• _WHAT YOU WILL DO_
Write the lines of the listing as a JSON list of strings, one string per line and blank lines left out. Begin at the line that contains "Click the capacity_133 taskbar button" and stop after the line that contains "(x=743, y=46)".

* begin MATERIAL TO PROCESS *

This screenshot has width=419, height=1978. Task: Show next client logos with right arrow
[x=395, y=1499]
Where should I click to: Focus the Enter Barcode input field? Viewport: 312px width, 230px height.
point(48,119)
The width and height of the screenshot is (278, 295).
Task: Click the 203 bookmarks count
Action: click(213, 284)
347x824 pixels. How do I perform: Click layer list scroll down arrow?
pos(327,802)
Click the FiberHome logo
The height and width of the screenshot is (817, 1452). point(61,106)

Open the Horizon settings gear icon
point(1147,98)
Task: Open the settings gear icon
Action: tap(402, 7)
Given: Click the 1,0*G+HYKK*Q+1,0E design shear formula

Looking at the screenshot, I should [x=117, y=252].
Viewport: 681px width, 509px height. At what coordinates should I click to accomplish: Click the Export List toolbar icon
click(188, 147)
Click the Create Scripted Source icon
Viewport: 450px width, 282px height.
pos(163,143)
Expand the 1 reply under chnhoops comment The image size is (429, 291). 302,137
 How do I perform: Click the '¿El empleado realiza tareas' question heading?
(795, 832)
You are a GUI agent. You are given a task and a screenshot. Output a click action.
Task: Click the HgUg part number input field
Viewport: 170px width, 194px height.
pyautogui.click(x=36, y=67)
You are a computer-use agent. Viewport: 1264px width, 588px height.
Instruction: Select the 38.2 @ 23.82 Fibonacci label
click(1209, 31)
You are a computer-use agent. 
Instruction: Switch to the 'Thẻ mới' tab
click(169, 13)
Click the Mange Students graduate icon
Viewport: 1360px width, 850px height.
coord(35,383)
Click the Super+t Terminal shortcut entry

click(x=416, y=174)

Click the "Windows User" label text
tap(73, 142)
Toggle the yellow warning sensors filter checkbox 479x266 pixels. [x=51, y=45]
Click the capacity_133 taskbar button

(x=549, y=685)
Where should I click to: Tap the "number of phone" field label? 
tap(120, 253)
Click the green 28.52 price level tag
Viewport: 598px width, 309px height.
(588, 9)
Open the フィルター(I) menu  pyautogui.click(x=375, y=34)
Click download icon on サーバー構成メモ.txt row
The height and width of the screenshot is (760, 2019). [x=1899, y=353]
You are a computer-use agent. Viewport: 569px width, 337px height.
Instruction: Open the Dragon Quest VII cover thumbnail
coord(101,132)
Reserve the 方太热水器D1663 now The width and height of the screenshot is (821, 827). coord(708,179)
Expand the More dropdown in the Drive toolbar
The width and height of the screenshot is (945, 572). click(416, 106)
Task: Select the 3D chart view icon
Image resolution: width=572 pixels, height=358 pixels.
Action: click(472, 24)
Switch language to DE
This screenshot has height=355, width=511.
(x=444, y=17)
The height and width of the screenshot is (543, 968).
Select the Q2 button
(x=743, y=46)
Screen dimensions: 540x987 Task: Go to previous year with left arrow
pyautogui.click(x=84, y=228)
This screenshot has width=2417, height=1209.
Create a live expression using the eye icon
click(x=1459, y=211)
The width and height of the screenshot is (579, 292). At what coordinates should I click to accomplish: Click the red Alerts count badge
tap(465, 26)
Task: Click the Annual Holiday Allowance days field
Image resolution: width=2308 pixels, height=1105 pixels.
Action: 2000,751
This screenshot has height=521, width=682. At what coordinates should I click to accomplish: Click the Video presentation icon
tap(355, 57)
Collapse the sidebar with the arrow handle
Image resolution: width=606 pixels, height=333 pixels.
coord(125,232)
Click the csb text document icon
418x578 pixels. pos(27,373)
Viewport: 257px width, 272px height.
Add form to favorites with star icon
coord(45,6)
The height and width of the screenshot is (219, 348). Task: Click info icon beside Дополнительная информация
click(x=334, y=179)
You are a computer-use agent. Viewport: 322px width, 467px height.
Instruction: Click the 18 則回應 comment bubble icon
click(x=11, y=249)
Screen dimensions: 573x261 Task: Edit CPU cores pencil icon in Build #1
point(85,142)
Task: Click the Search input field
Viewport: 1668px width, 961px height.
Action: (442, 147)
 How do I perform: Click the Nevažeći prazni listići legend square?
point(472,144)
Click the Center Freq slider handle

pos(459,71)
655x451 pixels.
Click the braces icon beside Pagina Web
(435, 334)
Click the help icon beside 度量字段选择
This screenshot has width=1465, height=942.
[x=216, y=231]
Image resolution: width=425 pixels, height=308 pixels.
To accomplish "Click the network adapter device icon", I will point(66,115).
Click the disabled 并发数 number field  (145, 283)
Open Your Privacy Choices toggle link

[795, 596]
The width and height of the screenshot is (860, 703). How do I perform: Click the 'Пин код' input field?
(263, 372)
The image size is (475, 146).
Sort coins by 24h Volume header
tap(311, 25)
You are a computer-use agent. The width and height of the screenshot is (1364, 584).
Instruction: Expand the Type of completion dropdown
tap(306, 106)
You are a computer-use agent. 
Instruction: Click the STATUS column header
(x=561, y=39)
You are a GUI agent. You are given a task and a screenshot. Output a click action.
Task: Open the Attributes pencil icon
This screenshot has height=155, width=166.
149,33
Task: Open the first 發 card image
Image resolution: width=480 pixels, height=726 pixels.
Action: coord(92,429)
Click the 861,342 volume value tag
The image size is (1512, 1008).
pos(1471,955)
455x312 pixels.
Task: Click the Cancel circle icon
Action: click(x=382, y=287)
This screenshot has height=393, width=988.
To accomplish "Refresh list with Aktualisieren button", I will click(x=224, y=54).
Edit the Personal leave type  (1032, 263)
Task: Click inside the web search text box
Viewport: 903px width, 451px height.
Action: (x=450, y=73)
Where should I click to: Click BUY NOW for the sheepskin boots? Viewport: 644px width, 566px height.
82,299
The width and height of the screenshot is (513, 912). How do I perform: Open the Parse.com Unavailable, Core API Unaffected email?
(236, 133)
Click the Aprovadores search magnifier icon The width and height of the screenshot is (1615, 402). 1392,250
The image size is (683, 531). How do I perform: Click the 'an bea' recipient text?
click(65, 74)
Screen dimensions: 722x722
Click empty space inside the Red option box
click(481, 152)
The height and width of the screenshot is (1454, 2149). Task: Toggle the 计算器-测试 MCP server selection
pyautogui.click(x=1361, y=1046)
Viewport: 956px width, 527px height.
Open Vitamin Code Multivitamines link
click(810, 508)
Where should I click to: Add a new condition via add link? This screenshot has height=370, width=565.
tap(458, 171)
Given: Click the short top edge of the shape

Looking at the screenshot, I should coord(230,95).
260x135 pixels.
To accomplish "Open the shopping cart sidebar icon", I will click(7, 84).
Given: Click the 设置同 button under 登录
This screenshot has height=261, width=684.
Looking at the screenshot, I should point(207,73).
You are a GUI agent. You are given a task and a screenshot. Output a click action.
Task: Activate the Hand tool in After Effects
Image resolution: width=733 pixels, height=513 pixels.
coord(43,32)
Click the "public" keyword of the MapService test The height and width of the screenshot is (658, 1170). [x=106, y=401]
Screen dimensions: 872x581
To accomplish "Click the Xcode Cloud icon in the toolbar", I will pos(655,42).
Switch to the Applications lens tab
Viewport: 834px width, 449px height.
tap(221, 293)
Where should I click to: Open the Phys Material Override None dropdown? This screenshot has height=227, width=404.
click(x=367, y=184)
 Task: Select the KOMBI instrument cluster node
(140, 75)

* end MATERIAL TO PROCESS *

• _SOLUTION BELOW_
[
  "Click the capacity_133 taskbar button",
  "(x=549, y=685)",
  "Where should I click to: Tap the \"number of phone\" field label? ",
  "tap(120, 253)",
  "Click the green 28.52 price level tag",
  "Viewport: 598px width, 309px height.",
  "(588, 9)",
  "Open the フィルター(I) menu  pyautogui.click(x=375, y=34)",
  "Click download icon on サーバー構成メモ.txt row",
  "The height and width of the screenshot is (760, 2019). [x=1899, y=353]",
  "You are a computer-use agent. Viewport: 569px width, 337px height.",
  "Instruction: Open the Dragon Quest VII cover thumbnail",
  "coord(101,132)",
  "Reserve the 方太热水器D1663 now The width and height of the screenshot is (821, 827). coord(708,179)",
  "Expand the More dropdown in the Drive toolbar",
  "The width and height of the screenshot is (945, 572). click(416, 106)",
  "Task: Select the 3D chart view icon",
  "Image resolution: width=572 pixels, height=358 pixels.",
  "Action: click(472, 24)",
  "Switch language to DE",
  "This screenshot has height=355, width=511.",
  "(x=444, y=17)",
  "The height and width of the screenshot is (543, 968).",
  "Select the Q2 button",
  "(x=743, y=46)"
]